USA Trump bestreitet, erpressbar zu sein

Der künftige US-Präsident weist Berichte zurück, dass Russland kompromittierendes Material über ihn hat - und beschuldigt das Land, hinter den Hacker-Angriffen im Wahlkampf zu stecken.

Von Hubert Wetzel, Washington

Der künftige US-Präsident Donald Trump hat Berichte zurückgewiesen, dass Russland belastendes Material gegen ihn besitzt und er deswegen erpressbar sei.

Alle Berichte darüber seien "Fake News" - gefälschte Nachrichten -, sagte Trump am Mittwoch bei einer Pressekonferenz in New York. Dass diese Informationen veröffentlicht worden seien, sei eine "absolute Schande".

Am Abend zuvor hatte die Internetseite Buzzfeed, die Trump während der Pressekonferenz als einen "versagenden Haufen Müll" bezeichnete, ein 35-seitiges Dossier veröffentlicht, das ein ehemaliger britischer Geheimdienstmitarbeiter zusammengestellt hatte. Darin heißt es, der russische Geheimdienst verfüge über ein Video, das Trump bei einer Sexparty im Moskauer Hotel Ritz Carlton im Jahr 2013 zeige. Zudem heißt es in den Dokumenten, dass Russland Trumps Aufstieg durch Geheimdienstaktionen seit Jahren gezielt gefördert habe. Während des Wahlkampfs vergangenes Jahr habe es ständig enge Kontakte zwischen Mitarbeitern Trumps und dem Kreml gegeben.

Das von Präsident Wladimir Putin persönlich gebilligte Ziel dabei sei gewesen, eine Präsidentschaft der Demokratin Hillary Clinton zu verhindern sowie den Westen und die Nato durch einen Wahlsieg Trumps zu schwächen.

Das Dossier kursiert schon seit Monaten in Washington

Trump dementierte all das kategorisch: "Ist nicht passiert." Er sei immer sehr vorsichtig, wenn er ins Ausland reise und warne seine Mitarbeiter vor Kameras. Angebliche Kontakte seines Teams mit russischen Vertretern bestritt Trump.

Wie glaubhaft die Einschätzungen und Erkenntnisse in den Dokumenten sind, ist schwer zu beurteilen. Zusammengestellt wurde das Dossier nicht von staatlichen Ermittlern, sondern von einem ehemaligen britischen Agenten, der in den vergangenen Monaten im Auftrag von Trump-Gegnern Informationen über den Republikaner gesammelt hatte. Das Dossier kursiert schon seit einigen Monaten unter Journalisten und Politikern in Washington.

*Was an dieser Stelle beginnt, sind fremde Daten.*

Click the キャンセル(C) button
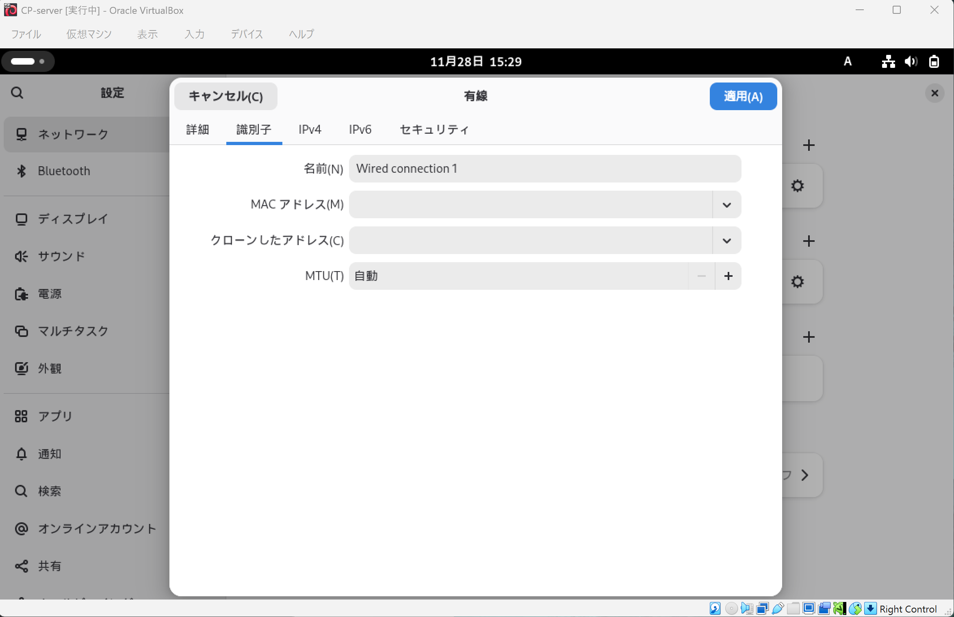The width and height of the screenshot is (954, 617). click(226, 97)
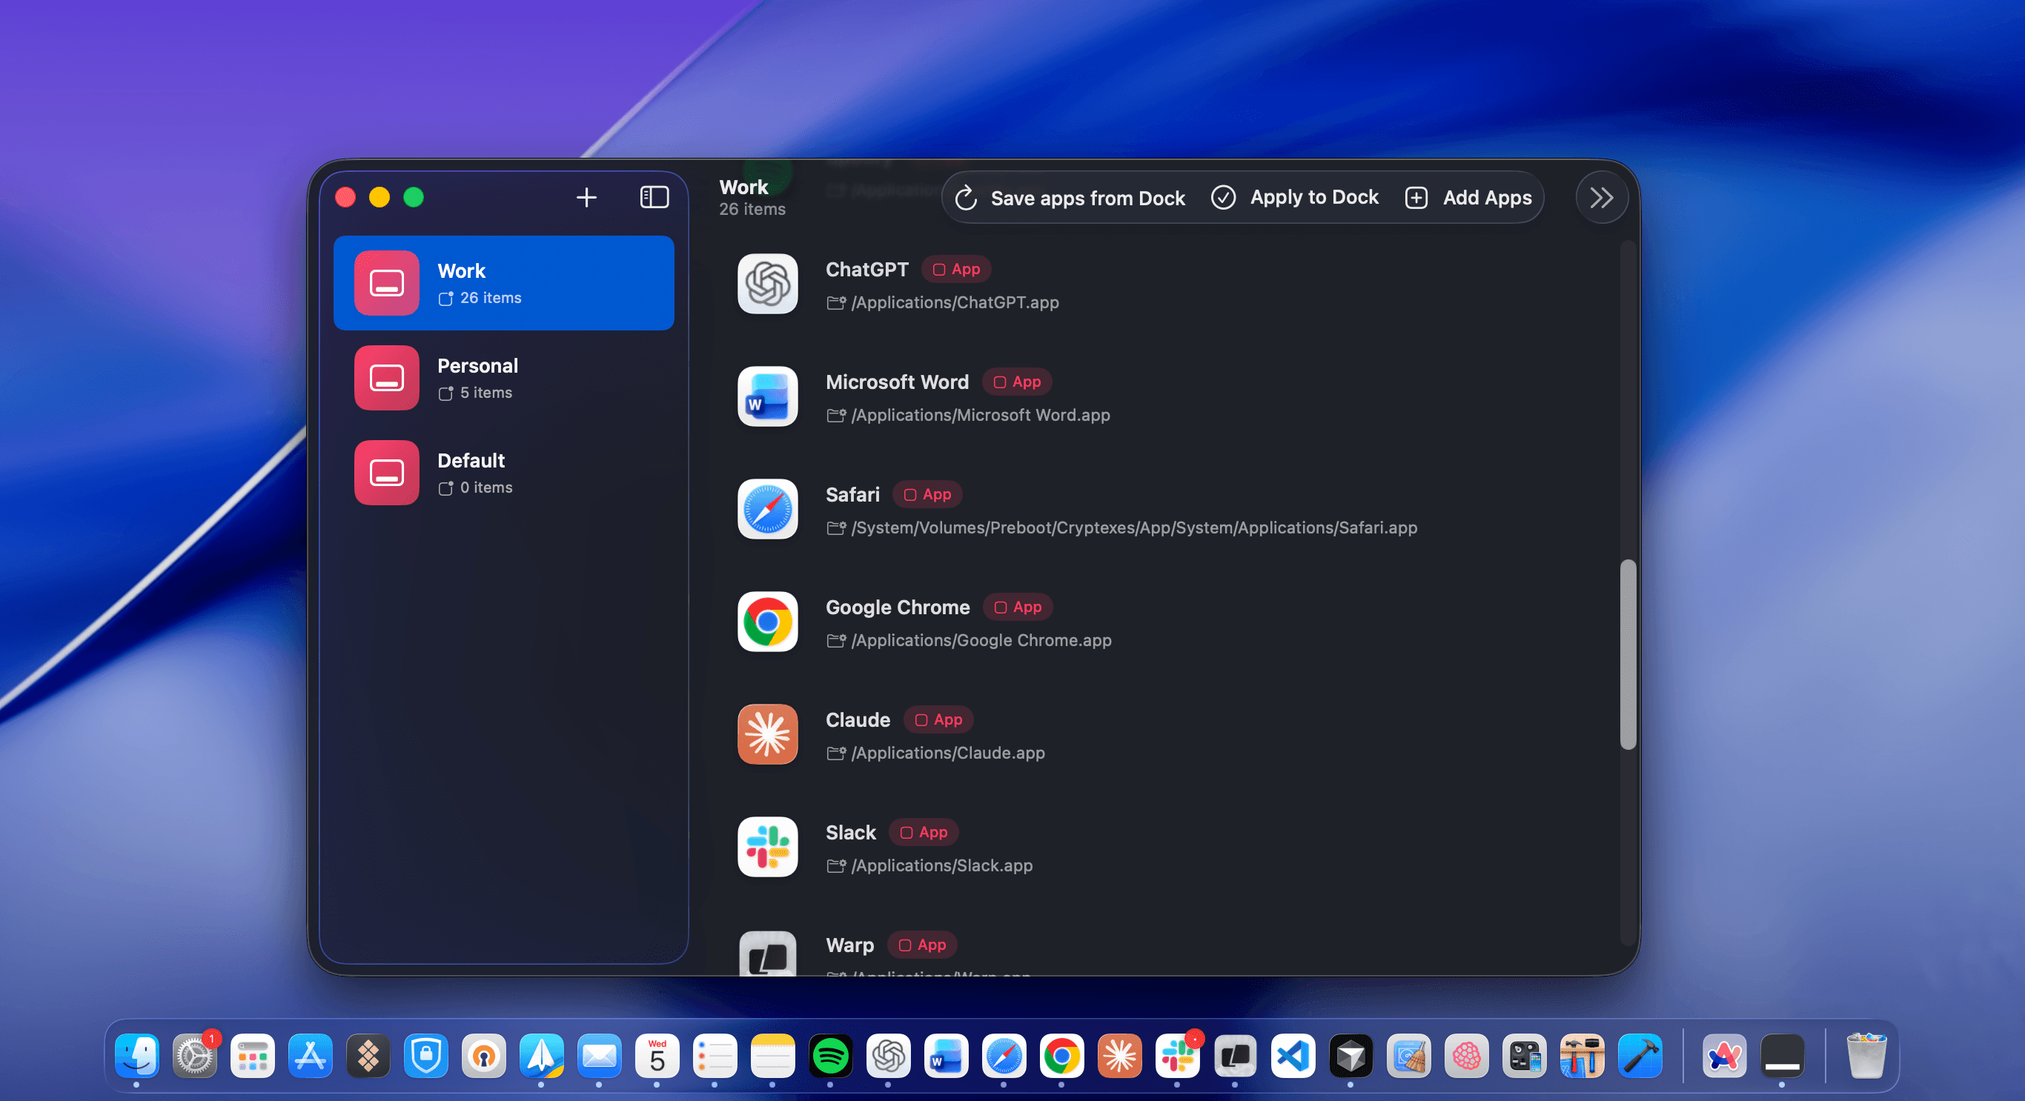
Task: Launch Visual Studio Code from the Dock
Action: [1294, 1057]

Dass darüber nun ausführlich berichtet wird, hat damit zu tun, dass die US-Geheimdienste Trump und den scheidenden Präsidenten Barack Obama vor einigen Tagen offiziell über die Existenz und den Inhalt des Dossiers informiert und ihnen eine zweiseitige Zusammenfassung übergeben haben.

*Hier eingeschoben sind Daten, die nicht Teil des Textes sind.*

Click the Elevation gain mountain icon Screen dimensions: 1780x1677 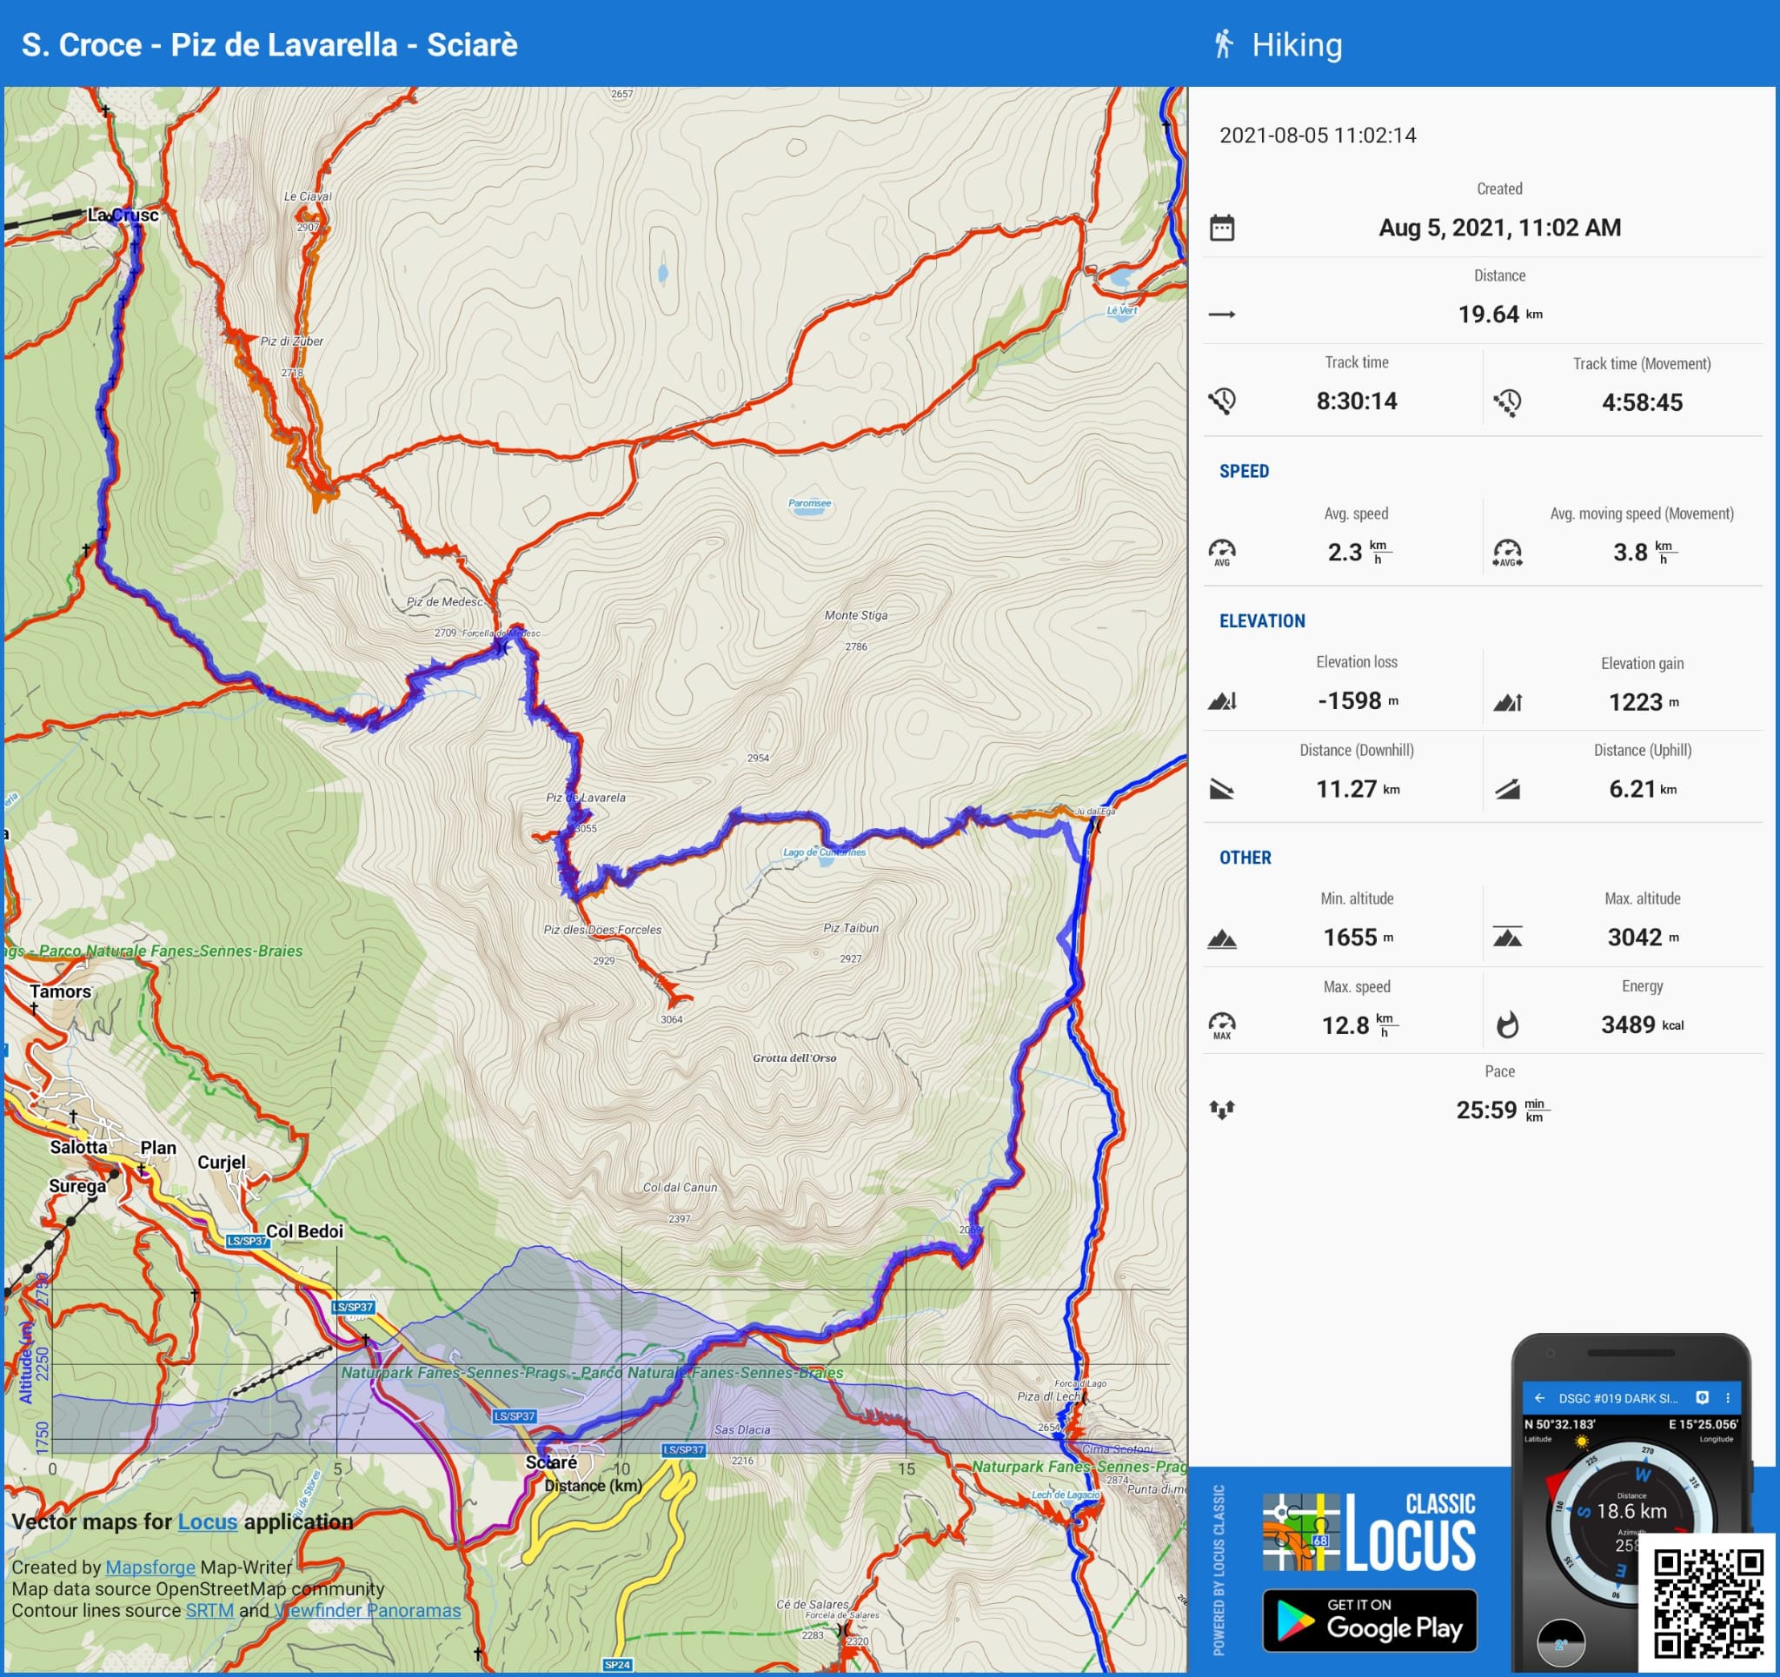(x=1507, y=702)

Berichten zufolge halten die US-Dienste den Autor des Dossiers für vertrauenswürdig, auch wenn sie den Inhalt seiner Dokumente nicht verifiziert haben. Allerdings sind die US-Geheimdienste unabhängig von dem Dossier des Briten zu dem Schluss gekommen, dass Russland durch Hackerangriffe und Datendiebstahl versucht hat, Clinton im Wahlkampf zu schaden und Trump zu helfen.

Trump hat bisher eine Einmischung Moskaus bezweifelt, am Mittwoch räumte er jedoch ein: "Ich glaube, es waren die Russen." Zugleich spekulierte er darüber, dass die US-Dienste die Informationen gegen ihn durchgestochen haben könnten. Sollte das so sein, wäre das ein schwerer Fehler. Schon zuvor hatte Trump die Geheimdienste scharf attackiert. Sie hätten die Veröffentlichung des Dossiers über ihn verhindern müssen. "Leben wir in Nazi-Deutschland?", twitterte Trump.